Les cinq pays apportent ainsi leur soutien aux intentions de la Commission européenne de présenter, au troisième trimestre 2020, une proposition législative fixant un cadre européen dans ce domaine et lui demandent d'interdire les cryptoactifs qui ne répondront pas aux conditions fixées.
« C’est une déclaration très importante parce qu’elle rappelle que les États membres sont attachés à la souveraineté monétaire », a déclaré le ministre français Bruno Le Maire. « La BCE est la seule autorisée à émettre de la monnaie, à ce stade, c'est quelque chose qui ne peut être mis en danger ou affaibli par aucun type de projet, y compris la Libra de Facebook », a-t-il précisé.
Le ministre italien Roberto Gualtieri a estimé, pour sa part, qu'il s'agissait d'un « signal fort que nous sommes unis et engagés pour assurer que, d'une part, nous soutenons et promouvons l'innovation financière et le développement technologique et que, d'autre part, cela devrait aller de pair avec la préservation de la stabilité financière, la protection des consommateurs et la protection de notre souveraineté partagée ».

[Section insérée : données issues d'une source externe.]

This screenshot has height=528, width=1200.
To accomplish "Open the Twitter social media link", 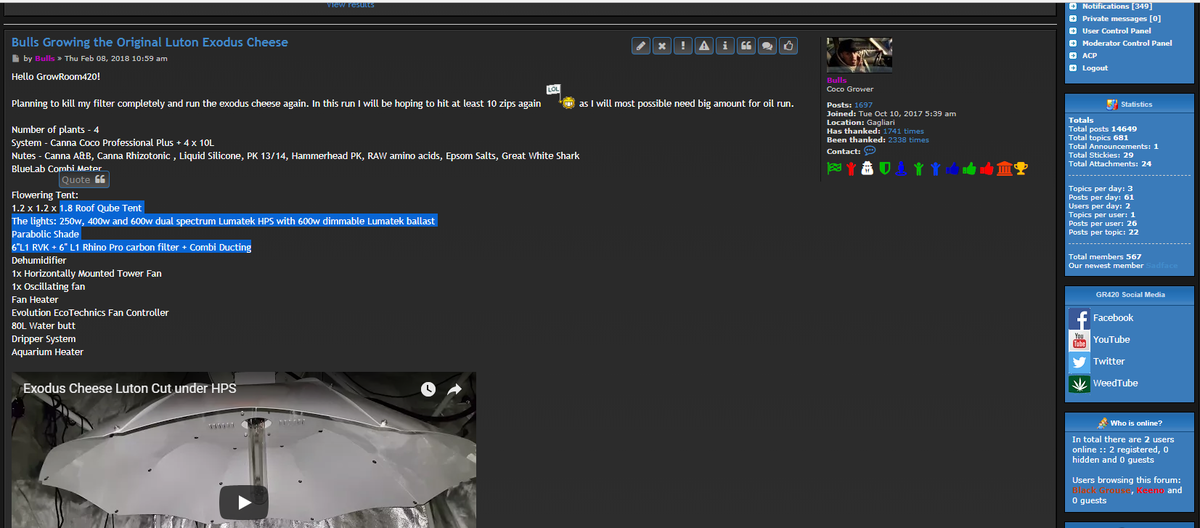I will point(1108,361).
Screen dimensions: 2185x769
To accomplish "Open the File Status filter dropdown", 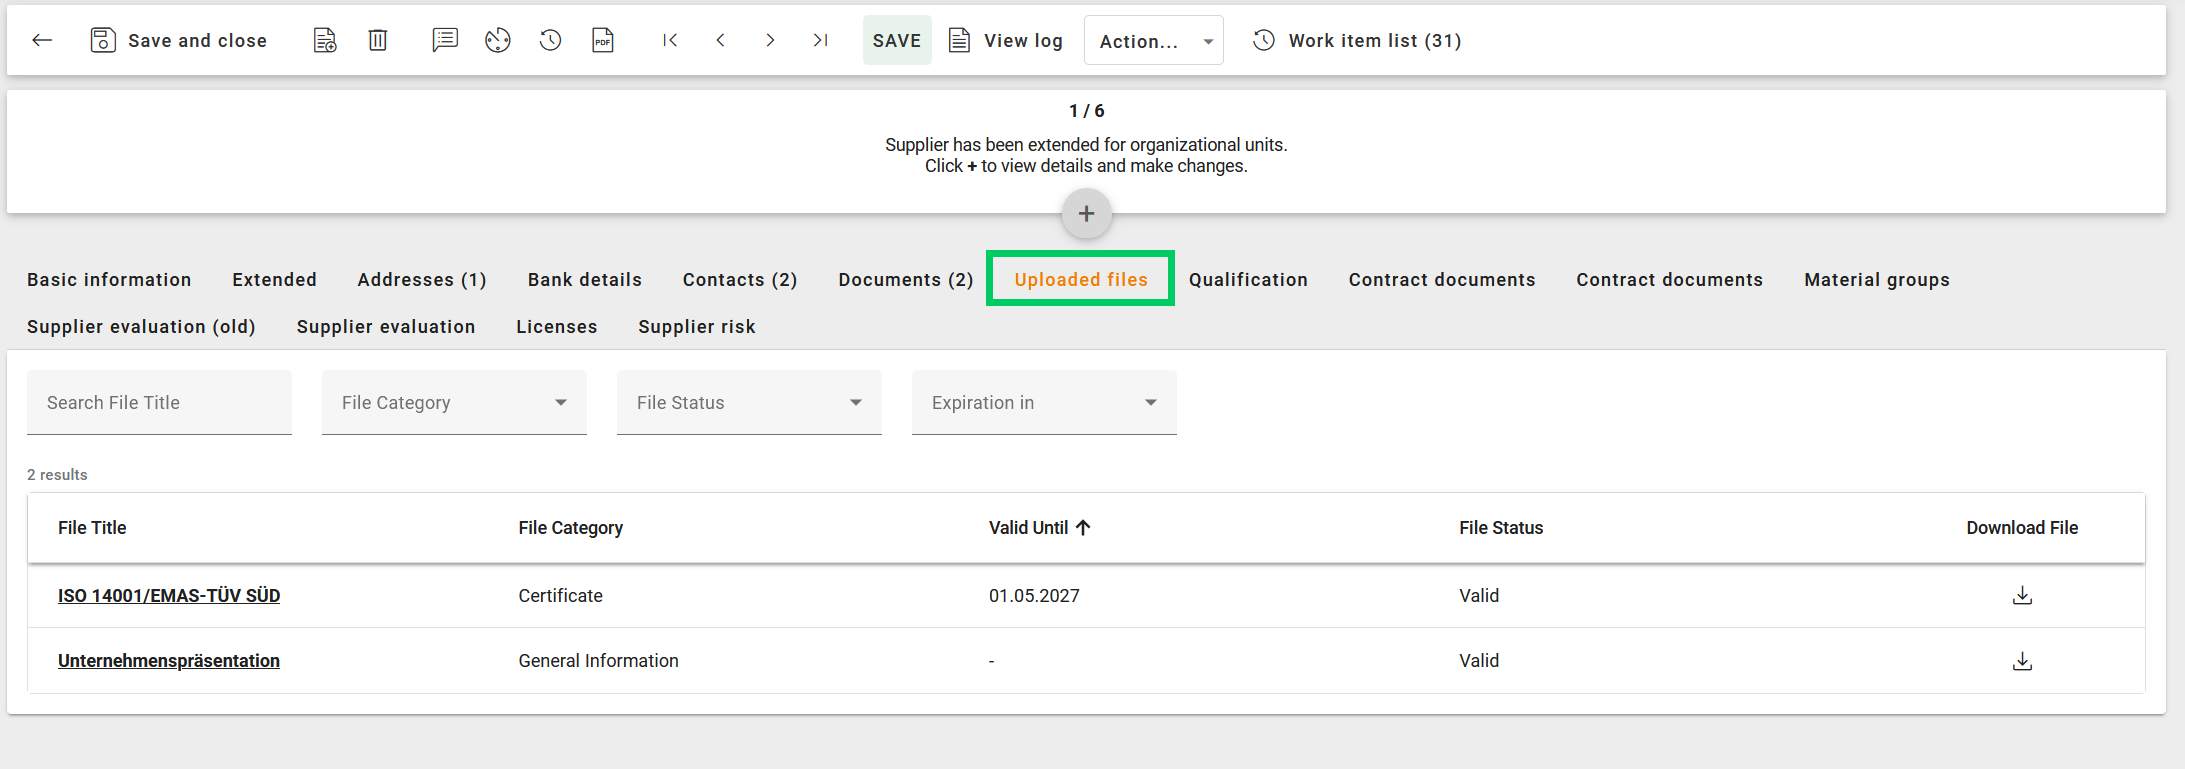I will pos(749,403).
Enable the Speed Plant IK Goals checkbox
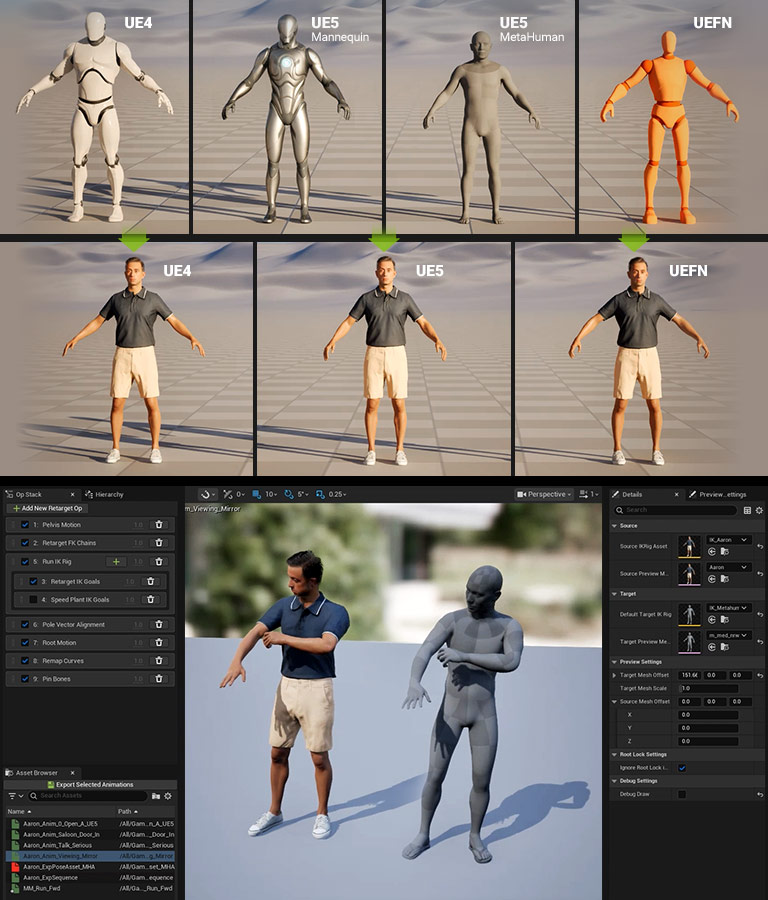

Dans leur déclaration, les ministres soulignent que la législation européenne devrait prévoir que ces cryptoactifs soient liés à une monnaie de l'UE ou à l'euro. Ils devraient par ailleurs être enregistrés et déposés dans une banque agréée par l'UE.
Par ailleurs, la future législation européenne devrait, selon les ministres, traiter de manière adéquate les questions spécifiques que peuvent soulever les cryptoactifs adossés à des actifs en termes de blanchiment d’argent. Tout fournisseur de services liés à ce type d’actifs opérant dans l’UE devrait aussi satisfaire aux exigences du règlement général sur la protection des données.